The focus is on fine-grained revisionism; the postwar Modernist project is revisited in case studies, each of which is supported by powerful double-page reproductions. Mercer investigates the oeuvre of the great artist Romare Bearden (surely due for a retrospective) via Ralph Ellison’s 1968 account of ‘the horrible fragmentation which Bearden’s subjects and their environment have undergone’; Lowery Stokes Sims teases out the genealogical iconographies of Wifredo Lam; while Ann Lewis revisits the ambiguities of universalism that informed abstractionist Norman Lewis’ postwar black paintings.

These essays are offset by a fascinating conversation between Mercer and art historian Partha Mitter, author of Much Maligned Monsters: A History of European Reactions to Indian Art (1977). In a wide-ranging dialogue that centres on Mitter’s revisionist notion of Primitivism as anti-colonial strategy and counter-Modernism, historical moments such as the 1922 exhibition of Paul Klee, Wassily Kandinsky and other Bauhaus artists initiated by Nobel Prize-winning poet Rabindranath Tagore are retrieved and contextualized in a compelling account of nationalist and pan-Asiatic Modernisms in 20th-century India.
= = =
#### YOUR TASKS
**a.** Gather every line in the rows below that contains the word "Choose".
**b.** Extend the review of the postwar Modernism essays beyond its final sentence.

#### DATA RECORDS
= = =
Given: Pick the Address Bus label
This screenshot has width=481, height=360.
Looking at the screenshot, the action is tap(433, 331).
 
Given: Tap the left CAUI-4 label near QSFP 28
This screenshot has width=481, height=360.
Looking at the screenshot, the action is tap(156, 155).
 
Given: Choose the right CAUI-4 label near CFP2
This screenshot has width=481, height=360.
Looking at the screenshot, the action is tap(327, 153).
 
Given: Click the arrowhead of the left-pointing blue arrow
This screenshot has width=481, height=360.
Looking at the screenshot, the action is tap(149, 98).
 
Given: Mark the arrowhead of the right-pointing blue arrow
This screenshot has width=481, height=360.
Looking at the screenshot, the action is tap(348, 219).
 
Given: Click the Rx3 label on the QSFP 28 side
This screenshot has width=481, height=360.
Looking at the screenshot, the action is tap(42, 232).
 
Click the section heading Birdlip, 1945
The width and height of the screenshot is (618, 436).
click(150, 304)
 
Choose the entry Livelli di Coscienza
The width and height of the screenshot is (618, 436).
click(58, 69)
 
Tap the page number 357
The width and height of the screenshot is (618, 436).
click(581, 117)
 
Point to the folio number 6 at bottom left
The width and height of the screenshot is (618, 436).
= = =
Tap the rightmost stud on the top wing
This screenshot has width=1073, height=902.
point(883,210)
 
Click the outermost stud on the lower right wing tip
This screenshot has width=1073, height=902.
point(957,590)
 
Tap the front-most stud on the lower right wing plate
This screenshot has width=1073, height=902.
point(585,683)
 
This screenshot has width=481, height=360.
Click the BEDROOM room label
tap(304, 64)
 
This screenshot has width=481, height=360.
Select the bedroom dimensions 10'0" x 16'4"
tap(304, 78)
= = =
#### RESULTS FOR EACH TASK
**a.**
Given: Choose the right CAUI-4 label near CFP2
Choose the entry Livelli di Coscienza

**b.**
Cosmopolitan Modernisms is animated by the reappearances of forgotten conjunctions and overlooked characters that should command whole volumes in their own right: figures such as the half-Hungarian Amrita Sher-Gil, India’s first professional woman artist, and Sukumar Ray, the father of film director Satyajit Ray, who wrote the first article on Cubism in India in 1914. Mercer recalls how Bearden nearly studied with Gaston Bachelard but declined on the ground that his French wasn’t good enough, while David Craven points out how the Trotskyite radical, historian and cricket aesthetician C.L.R. James corresponded with his art historian friend Meyer Shapiro in the 1950s. James’ 1980 essay on Pablo Picasso and Jackson Pollock is published here for the first time; another first is Michael Asbury’s translation of Ferreira Gullar’s Theory of the Non Object (1959), a tightly argued manifesto that cleared a space for the international-style Modernism of the Brazilian neo-Concretist school.

Cosmopolitan Modernisms is a volume whose rigorous revisionism is matched only by its principled modesty; one is left waiting for the painstaking termite-criticism of future volumes.